◆ **INFORMATION GIVEN**:
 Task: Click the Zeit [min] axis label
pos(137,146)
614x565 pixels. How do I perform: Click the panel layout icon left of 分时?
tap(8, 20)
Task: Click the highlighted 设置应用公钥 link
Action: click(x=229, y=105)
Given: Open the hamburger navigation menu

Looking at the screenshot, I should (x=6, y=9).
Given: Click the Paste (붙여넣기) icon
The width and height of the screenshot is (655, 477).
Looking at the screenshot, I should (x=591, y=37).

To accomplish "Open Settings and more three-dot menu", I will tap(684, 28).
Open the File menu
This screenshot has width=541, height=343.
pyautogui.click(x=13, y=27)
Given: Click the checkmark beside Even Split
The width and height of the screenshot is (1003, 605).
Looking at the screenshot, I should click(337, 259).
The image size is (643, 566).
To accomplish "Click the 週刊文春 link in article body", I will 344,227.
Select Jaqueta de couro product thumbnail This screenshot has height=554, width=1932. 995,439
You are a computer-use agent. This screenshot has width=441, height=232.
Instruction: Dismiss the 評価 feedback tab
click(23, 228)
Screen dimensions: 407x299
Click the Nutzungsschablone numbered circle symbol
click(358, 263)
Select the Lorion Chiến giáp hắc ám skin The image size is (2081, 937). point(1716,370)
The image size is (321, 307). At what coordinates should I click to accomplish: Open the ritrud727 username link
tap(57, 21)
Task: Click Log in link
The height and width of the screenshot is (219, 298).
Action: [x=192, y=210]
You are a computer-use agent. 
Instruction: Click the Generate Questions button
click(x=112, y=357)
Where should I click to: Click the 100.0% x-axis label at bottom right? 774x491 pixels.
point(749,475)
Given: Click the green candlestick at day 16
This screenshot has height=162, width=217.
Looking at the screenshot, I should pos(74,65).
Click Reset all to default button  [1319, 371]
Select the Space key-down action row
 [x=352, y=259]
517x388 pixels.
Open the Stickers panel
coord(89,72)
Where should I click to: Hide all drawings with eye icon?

◆ **TASK TO COMPLETE**:
Reproduce the lines above word for word.

◆ **EXERCISE RESPONSE**:
 Task: Click the Zeit [min] axis label
pos(137,146)
614x565 pixels. How do I perform: Click the panel layout icon left of 分时?
tap(8, 20)
Task: Click the highlighted 设置应用公钥 link
Action: click(x=229, y=105)
Given: Open the hamburger navigation menu

Looking at the screenshot, I should (x=6, y=9).
Given: Click the Paste (붙여넣기) icon
The width and height of the screenshot is (655, 477).
Looking at the screenshot, I should (x=591, y=37).

To accomplish "Open Settings and more three-dot menu", I will tap(684, 28).
Open the File menu
This screenshot has width=541, height=343.
pyautogui.click(x=13, y=27)
Given: Click the checkmark beside Even Split
The width and height of the screenshot is (1003, 605).
Looking at the screenshot, I should click(337, 259).
The image size is (643, 566).
To accomplish "Click the 週刊文春 link in article body", I will 344,227.
Select Jaqueta de couro product thumbnail This screenshot has height=554, width=1932. 995,439
You are a computer-use agent. This screenshot has width=441, height=232.
Instruction: Dismiss the 評価 feedback tab
click(23, 228)
Screen dimensions: 407x299
Click the Nutzungsschablone numbered circle symbol
click(358, 263)
Select the Lorion Chiến giáp hắc ám skin The image size is (2081, 937). point(1716,370)
The image size is (321, 307). At what coordinates should I click to accomplish: Open the ritrud727 username link
tap(57, 21)
Task: Click Log in link
The height and width of the screenshot is (219, 298).
Action: [x=192, y=210]
You are a computer-use agent. 
Instruction: Click the Generate Questions button
click(x=112, y=357)
Where should I click to: Click the 100.0% x-axis label at bottom right? 774x491 pixels.
point(749,475)
Given: Click the green candlestick at day 16
This screenshot has height=162, width=217.
Looking at the screenshot, I should pos(74,65).
Click Reset all to default button  [1319, 371]
Select the Space key-down action row
 [x=352, y=259]
517x388 pixels.
Open the Stickers panel
coord(89,72)
Where should I click to: Hide all drawings with eye icon?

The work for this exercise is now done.